■ Activity ■
Begin at the line of the data that has "At what (x,y)" and stop at the end of the data. Reproduce those lines with "screenshot" renamed to "capture", leaving everything else unchanged and omitting the pictures.

■ Task material ■
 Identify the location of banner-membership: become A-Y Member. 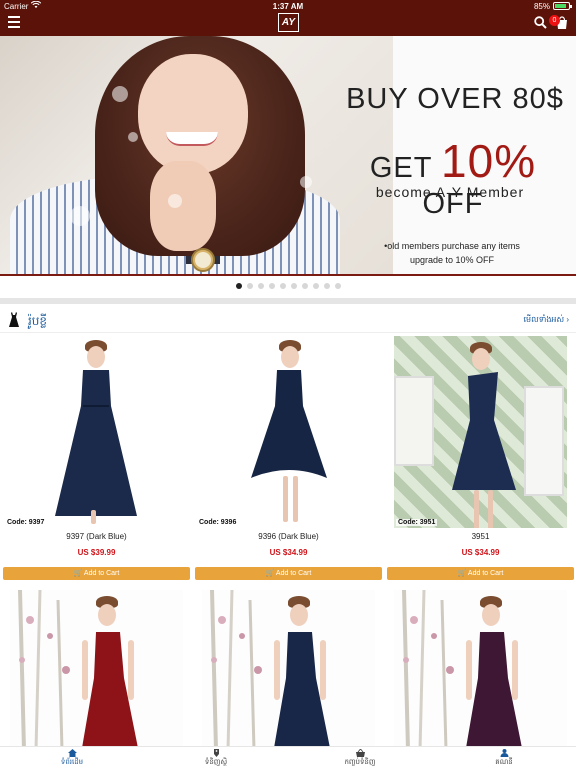
(450, 192).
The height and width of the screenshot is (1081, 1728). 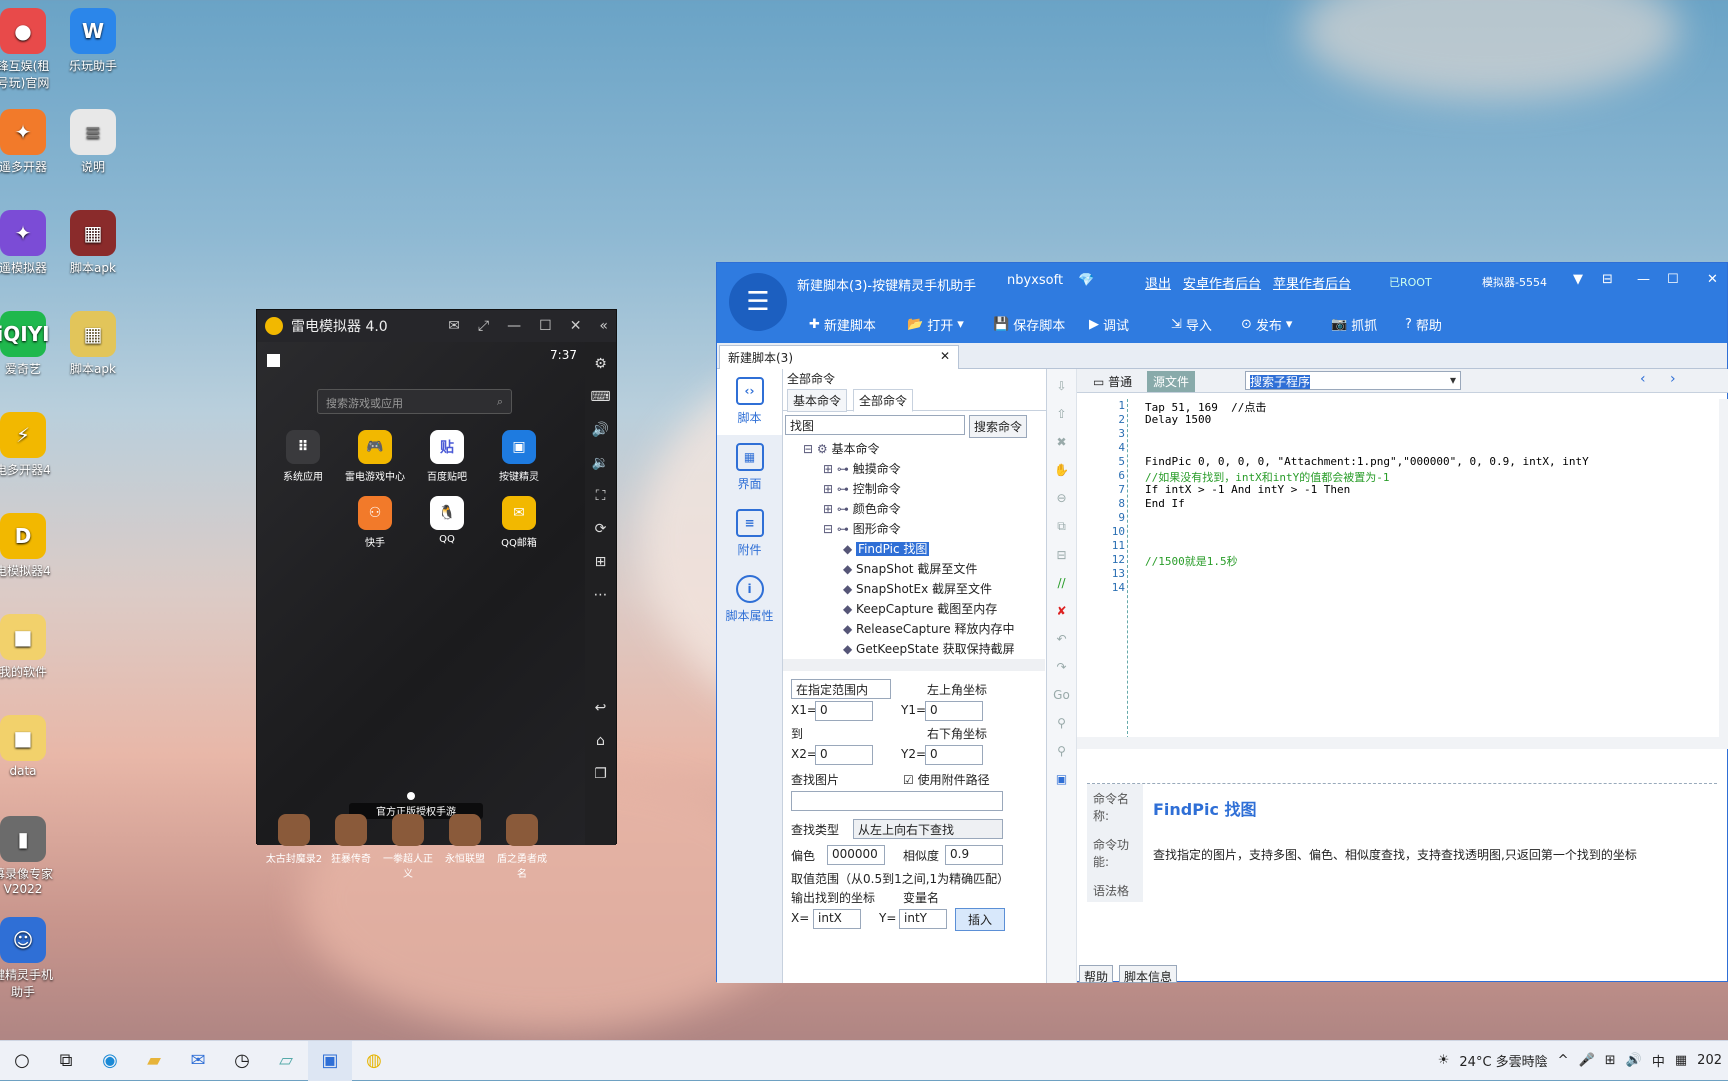 What do you see at coordinates (914, 549) in the screenshot?
I see `tree-command-item: ◆ FindPic 找图` at bounding box center [914, 549].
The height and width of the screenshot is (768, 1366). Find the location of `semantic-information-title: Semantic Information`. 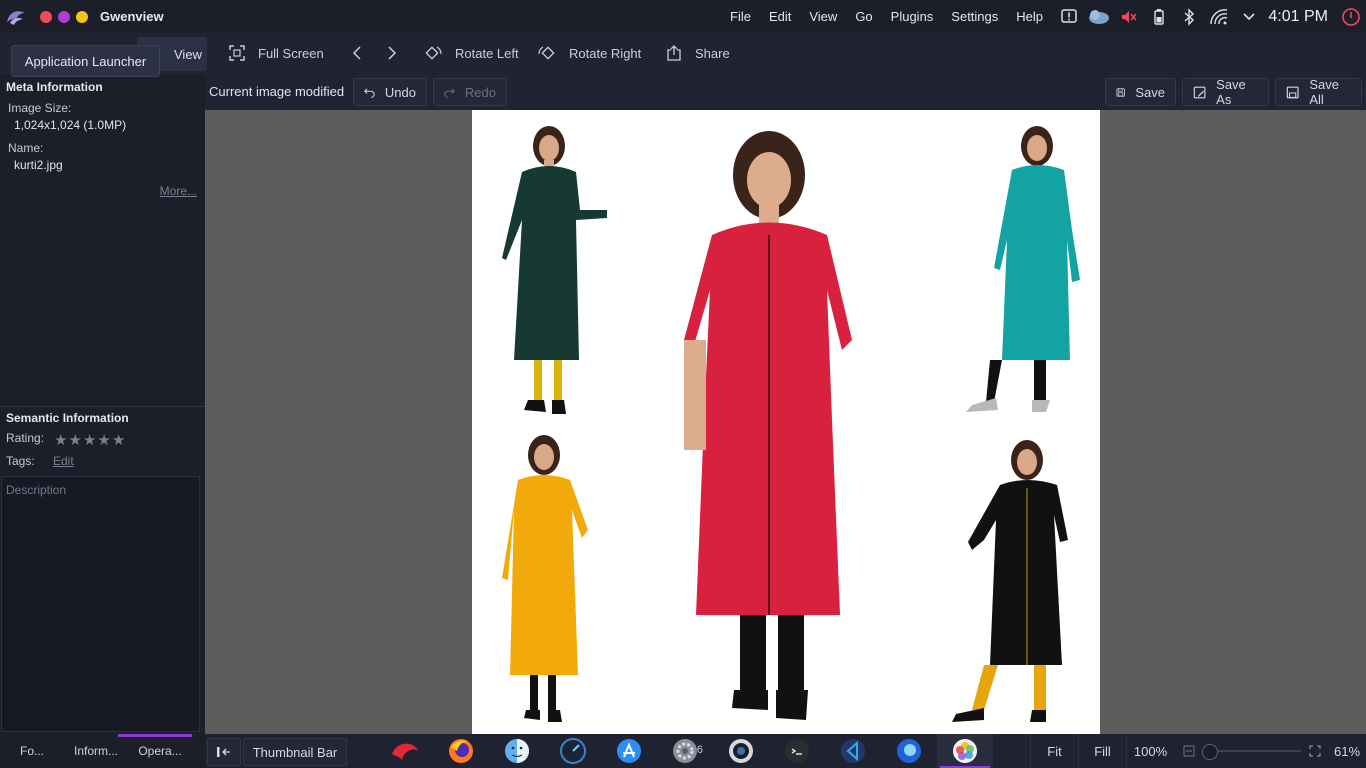

semantic-information-title: Semantic Information is located at coordinates (68, 418).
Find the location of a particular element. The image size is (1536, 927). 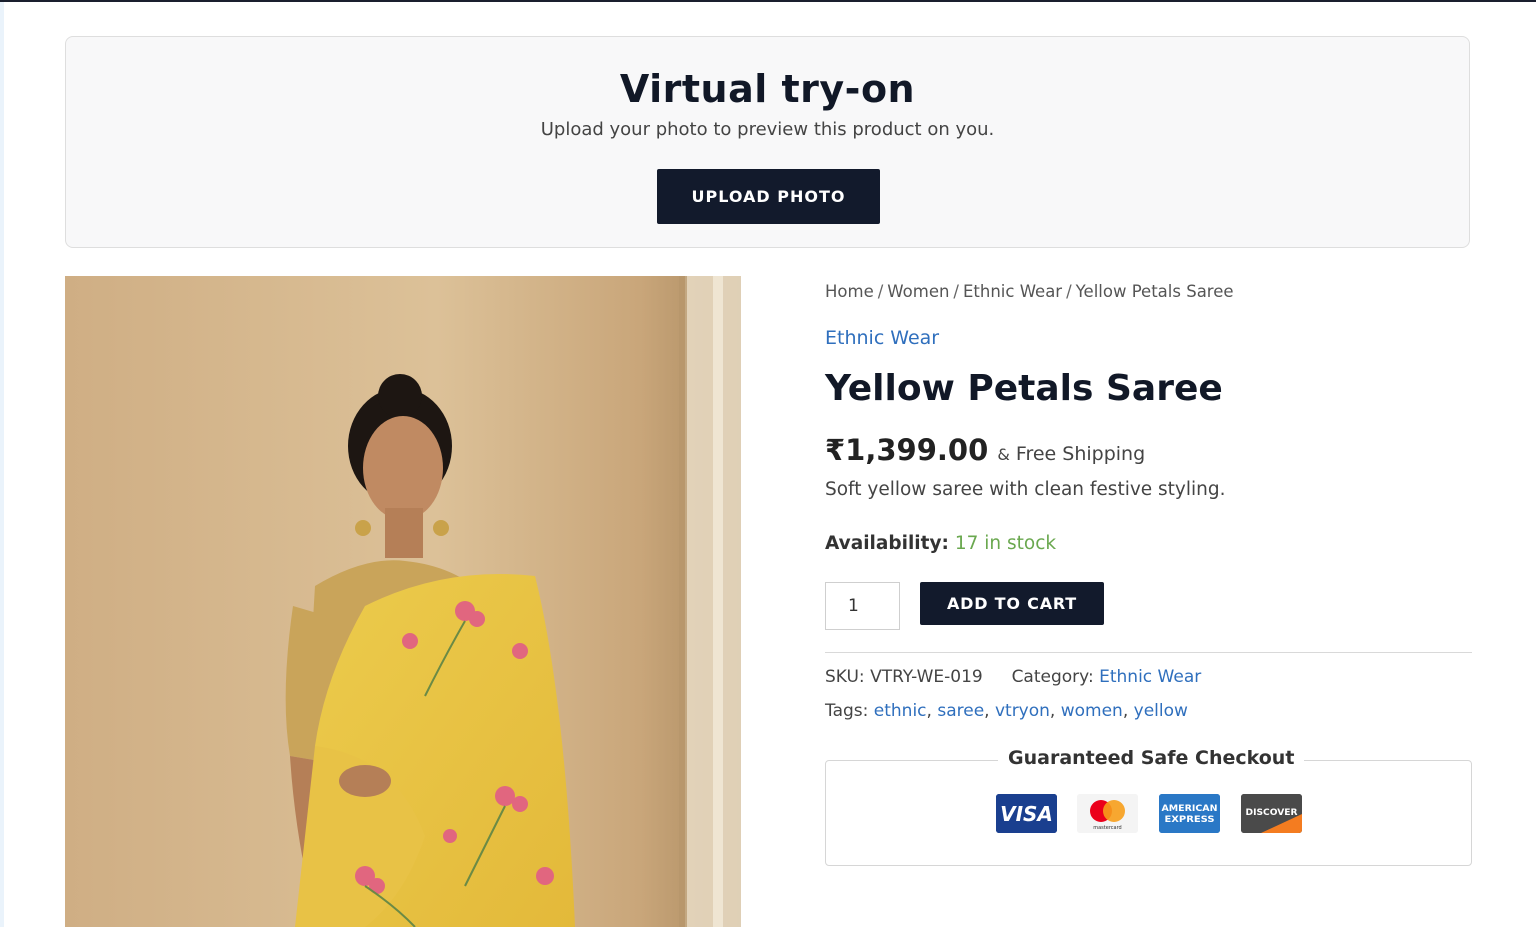

safe-checkout-title: Guaranteed Safe Checkout is located at coordinates (1152, 758).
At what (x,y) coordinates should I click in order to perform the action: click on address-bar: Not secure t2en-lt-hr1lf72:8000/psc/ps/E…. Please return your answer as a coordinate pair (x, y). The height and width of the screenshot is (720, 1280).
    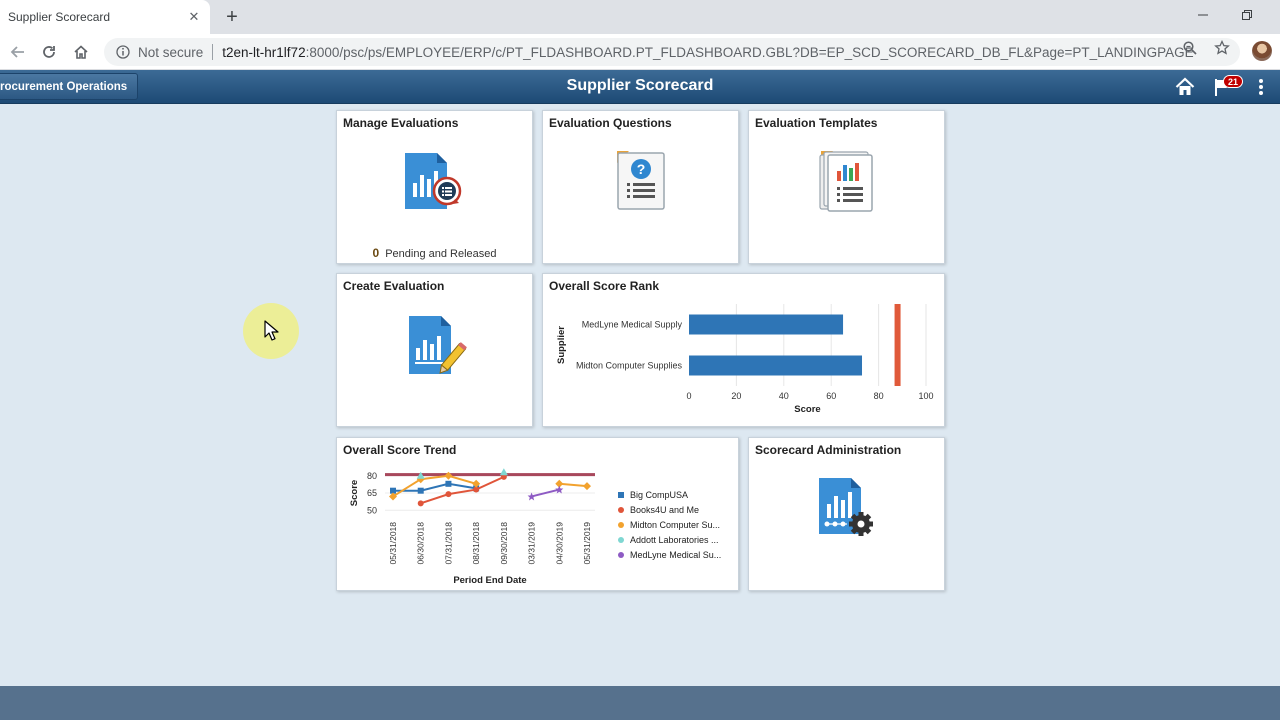
    Looking at the image, I should click on (672, 52).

■ Result of this exercise ■
At what (x,y) coordinates should I click in order to perform the action: click on address-bar: Not secure t2en-lt-hr1lf72:8000/psc/ps/E…. Please return your answer as a coordinate pair (x, y). The height and width of the capture is (720, 1280).
    Looking at the image, I should click on (672, 52).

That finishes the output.